For further information about Magna, please
see our website at www.magna.com. Copies of financial data
and other publicly filed documents are available through the
internet on the Canadian Securities Administrators' System for
Electronic Document Analysis and Retrieval (SEDAR) which can be
accessed at www.sedar.com and on the United States
Securities and Exchange Commission's Electronic Data Gathering,
Analysis and Retrieval System (EDGAR) which can be accessed at
www.sec.gov
MAGNA INTERNATIONAL INC.
Management's Discussion and Analysis of Results of Operations
and Financial Position
Unless otherwise noted, all amounts in this Management's
Discussion and Analysis of Results of Operations and Financial
Position ("MD&A") are in U.S. dollars and all tabular amounts
are in millions of U.S. dollars, except per share figures, which
are in U.S. dollars. When we use the terms "we", "us", "our" or
"Magna", we are referring to Magna International Inc. and its
subsidiaries and jointly controlled entities, unless the context
otherwise requires.
In 2015, we sold substantially all of our
interiors operations (excluding our seating operations). The assets
and liabilities, and operating results for the previously reported
interiors operations are presented as discontinued operations and
have therefore been excluded from both continuing operations and
segment results for all periods presented in the attached financial
statements. This Management's Discussion and Analysis reflects the
results of continuing operations, unless otherwise noted.
This MD&A should be read in conjunction with
the unaudited interim consolidated financial statements for the
three months and year ended December
31, 2015 included in this press release, and the
audited consolidated financial statements and MD&A for the year
ended December 31, 2014
included in our 2014 Annual Report to Shareholders.
This MD&A has been prepared as at
February 25, 2016.
OVERVIEW
We are a leading global automotive supplier with 292
manufacturing operations and 83 product development, engineering
and sales centres in 29 countries. As of December 31, 2015, we have approximately 129,000
employees focused on delivering superior value to our customers
through innovative products and processes, and World Class
Manufacturing. Our product capabilities include producing body,
chassis, exterior, seating, powertrain, electronic, vision, closure
and roof systems and modules, as well as complete vehicle
engineering and contract manufacturing.
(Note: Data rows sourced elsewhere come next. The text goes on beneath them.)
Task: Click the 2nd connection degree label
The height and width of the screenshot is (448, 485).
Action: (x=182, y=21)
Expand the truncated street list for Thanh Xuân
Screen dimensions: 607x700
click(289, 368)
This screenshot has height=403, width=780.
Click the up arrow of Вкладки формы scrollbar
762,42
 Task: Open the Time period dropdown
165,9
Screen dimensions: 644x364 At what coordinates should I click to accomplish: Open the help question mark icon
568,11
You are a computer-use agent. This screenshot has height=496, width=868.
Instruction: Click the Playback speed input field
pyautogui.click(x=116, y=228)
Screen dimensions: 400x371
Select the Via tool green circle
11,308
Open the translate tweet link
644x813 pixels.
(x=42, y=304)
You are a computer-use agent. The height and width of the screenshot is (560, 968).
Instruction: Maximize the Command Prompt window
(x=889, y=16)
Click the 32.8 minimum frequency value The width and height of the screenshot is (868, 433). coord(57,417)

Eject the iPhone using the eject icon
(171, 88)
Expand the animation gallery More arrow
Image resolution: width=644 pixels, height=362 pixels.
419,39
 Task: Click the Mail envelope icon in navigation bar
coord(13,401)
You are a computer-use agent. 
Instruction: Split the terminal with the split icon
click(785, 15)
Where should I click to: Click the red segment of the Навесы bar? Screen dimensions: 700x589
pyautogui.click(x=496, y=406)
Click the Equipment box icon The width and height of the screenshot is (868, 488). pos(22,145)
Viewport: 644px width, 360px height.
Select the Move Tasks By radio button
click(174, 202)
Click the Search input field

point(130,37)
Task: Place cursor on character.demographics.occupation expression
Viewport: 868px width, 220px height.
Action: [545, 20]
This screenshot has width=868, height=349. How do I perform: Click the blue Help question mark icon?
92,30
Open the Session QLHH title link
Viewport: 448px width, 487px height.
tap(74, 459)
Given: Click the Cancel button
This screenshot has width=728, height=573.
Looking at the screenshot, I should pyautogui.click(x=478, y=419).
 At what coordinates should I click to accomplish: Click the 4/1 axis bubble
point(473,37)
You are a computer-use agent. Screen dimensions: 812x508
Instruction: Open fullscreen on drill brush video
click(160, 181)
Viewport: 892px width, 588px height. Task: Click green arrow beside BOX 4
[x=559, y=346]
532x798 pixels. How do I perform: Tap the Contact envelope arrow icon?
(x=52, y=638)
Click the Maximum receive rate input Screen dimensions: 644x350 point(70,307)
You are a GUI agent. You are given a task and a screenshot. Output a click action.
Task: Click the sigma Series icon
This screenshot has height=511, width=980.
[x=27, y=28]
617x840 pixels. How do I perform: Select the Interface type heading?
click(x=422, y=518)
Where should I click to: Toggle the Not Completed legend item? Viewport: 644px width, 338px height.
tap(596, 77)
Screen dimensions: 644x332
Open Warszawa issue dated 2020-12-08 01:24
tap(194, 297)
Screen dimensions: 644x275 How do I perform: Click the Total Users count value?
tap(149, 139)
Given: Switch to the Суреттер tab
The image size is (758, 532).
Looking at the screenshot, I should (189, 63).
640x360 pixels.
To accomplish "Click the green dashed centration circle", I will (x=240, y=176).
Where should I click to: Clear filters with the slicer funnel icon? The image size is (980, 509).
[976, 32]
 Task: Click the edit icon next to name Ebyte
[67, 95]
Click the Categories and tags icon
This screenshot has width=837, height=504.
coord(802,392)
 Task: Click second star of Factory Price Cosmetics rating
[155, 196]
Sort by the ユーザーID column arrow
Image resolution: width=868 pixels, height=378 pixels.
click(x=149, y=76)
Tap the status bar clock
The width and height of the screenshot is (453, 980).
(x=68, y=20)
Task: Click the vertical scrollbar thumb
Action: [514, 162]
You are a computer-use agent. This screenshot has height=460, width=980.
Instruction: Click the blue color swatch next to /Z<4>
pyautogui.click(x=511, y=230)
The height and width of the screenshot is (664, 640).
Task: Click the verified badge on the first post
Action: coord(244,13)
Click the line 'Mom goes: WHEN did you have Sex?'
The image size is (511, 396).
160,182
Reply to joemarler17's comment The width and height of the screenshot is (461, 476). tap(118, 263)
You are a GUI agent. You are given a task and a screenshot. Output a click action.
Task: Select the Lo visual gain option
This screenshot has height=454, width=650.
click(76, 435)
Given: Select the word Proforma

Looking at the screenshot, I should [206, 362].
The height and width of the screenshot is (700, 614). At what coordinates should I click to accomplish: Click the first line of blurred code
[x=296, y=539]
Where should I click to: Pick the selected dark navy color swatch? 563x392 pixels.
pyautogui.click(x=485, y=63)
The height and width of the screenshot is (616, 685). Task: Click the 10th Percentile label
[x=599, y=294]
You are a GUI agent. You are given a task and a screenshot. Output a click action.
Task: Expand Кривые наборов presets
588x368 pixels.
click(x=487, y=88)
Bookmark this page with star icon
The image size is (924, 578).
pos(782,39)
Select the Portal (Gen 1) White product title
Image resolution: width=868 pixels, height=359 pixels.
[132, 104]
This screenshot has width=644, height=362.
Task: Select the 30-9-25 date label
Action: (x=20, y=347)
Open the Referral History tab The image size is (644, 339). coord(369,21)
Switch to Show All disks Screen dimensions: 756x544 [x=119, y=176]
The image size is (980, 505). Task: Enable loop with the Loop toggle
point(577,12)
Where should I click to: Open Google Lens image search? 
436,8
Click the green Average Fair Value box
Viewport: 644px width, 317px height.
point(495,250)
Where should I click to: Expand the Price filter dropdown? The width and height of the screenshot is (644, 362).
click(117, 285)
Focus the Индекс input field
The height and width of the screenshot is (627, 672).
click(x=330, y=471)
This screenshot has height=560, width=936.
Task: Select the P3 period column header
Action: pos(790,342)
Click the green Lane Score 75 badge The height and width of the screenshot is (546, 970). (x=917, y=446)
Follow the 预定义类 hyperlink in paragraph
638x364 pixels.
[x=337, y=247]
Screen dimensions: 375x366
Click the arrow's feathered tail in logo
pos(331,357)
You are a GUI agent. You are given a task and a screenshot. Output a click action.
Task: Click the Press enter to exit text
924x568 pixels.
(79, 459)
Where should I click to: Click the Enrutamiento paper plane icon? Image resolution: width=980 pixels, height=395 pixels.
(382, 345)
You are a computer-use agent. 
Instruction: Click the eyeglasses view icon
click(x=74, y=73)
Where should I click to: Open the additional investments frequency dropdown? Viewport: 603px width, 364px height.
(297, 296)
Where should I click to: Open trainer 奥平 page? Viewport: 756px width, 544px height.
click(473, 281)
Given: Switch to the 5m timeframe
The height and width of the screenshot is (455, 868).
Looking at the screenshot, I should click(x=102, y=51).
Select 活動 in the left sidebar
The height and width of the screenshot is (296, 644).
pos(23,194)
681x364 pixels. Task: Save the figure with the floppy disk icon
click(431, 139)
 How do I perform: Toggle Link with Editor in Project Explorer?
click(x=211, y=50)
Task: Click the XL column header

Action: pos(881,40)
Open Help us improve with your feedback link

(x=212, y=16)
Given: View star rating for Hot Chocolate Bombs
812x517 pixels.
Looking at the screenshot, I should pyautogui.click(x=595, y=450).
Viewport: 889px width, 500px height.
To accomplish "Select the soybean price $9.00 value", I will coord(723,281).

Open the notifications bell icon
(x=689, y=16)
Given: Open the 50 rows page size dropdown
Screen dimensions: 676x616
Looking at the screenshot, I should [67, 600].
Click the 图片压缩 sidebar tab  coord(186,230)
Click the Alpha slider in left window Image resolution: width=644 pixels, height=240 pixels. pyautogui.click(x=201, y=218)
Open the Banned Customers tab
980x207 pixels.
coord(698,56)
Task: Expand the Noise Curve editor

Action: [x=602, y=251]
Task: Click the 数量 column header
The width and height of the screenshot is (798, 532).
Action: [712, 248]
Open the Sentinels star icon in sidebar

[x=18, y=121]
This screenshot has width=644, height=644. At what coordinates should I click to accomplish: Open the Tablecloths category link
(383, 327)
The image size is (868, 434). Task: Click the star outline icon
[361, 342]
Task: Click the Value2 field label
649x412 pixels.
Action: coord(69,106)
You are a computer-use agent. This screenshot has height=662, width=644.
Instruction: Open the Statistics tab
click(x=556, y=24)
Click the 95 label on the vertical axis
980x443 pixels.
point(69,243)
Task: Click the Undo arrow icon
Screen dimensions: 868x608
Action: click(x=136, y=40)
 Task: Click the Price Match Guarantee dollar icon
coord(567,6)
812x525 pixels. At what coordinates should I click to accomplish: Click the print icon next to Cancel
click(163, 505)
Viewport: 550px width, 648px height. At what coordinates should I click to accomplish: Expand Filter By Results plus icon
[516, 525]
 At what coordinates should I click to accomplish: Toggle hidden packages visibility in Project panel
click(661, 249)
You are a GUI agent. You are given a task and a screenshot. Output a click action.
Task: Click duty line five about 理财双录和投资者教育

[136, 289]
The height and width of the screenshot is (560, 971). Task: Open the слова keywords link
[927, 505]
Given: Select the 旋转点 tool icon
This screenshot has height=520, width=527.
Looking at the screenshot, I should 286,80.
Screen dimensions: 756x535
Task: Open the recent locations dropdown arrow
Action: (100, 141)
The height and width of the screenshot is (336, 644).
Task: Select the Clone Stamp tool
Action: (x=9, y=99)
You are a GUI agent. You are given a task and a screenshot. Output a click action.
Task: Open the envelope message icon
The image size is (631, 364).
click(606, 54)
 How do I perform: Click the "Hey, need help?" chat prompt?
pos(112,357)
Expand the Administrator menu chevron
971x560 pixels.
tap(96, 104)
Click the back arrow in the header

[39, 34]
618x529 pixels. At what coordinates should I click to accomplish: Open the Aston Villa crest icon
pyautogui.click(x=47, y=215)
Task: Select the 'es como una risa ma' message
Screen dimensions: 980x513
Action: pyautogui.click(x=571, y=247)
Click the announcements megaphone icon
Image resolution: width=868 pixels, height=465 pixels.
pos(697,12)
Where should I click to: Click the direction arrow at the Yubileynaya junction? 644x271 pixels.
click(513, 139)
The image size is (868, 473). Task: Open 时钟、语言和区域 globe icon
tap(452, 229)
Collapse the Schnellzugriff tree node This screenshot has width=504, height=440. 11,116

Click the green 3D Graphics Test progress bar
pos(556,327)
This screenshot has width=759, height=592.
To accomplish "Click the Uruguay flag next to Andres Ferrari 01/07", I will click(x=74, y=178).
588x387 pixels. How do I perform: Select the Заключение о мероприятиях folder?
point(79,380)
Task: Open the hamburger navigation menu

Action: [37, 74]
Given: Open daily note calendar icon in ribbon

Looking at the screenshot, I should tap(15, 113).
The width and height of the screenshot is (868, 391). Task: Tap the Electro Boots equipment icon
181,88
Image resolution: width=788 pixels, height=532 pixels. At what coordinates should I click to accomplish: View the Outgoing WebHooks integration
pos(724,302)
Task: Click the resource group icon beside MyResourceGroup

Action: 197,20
Our common shares
trade on the Toronto Stock Exchange (MG) and the New York Stock
Exchange (MGA). For further information about Magna, visit our
website at www.magna.com.
HIGHLIGHTS
Operations
2015 marked the sixth consecutive year of
increased global light vehicle production. In our two most
significant markets, North American light vehicle production
increased 3% to 17.5 million units and European light vehicle
production increased 4% to 21.0 million units, each in 2015
compared to 2014.
We posted consolidated sales of $32.13 billion in 2015, a decrease of
$2.27 billion or 7% from 2014.
Although our financial results are reported in U.S. dollars, we
also generate sales in various other currencies, including the euro
and Canadian dollar. The weakening of these and other functional
currencies against the U.S. dollar reduced our reported sales by
approximately $3.35 billion in 2015
as compared to 2014. Excluding the negative impact of foreign
currency translation, our sales increased 3% compared to 2014.
Overall, our Adjusted EBIT(1)
decreased 6% to $2.53 billion in 2015
compared to $2.68 billion in
2014.
During 2015, net income attributable to Magna
International Inc. from continuing operations was $1.95 billion, an increase of $22 million compared to 2014 and diluted earnings
per share from continuing operations increased $0.28 to $4.72 for
2015 compared to 2014. Excluding the after tax impact of other
(income) expense, net, and the Austrian Tax Reform, as discussed in
the "Other (income) expense, net" and "Income Taxes" sections,
respectively, net Income attributable to Magna International Inc.
from continuing operations decreased $146
million and diluted earnings per share from continuing
operations decreased $0.12.
__________________________________________________________ |
1 |
We believe Adjusted EBIT is the most appropriate measure
of operational profitability or loss for our reporting segments.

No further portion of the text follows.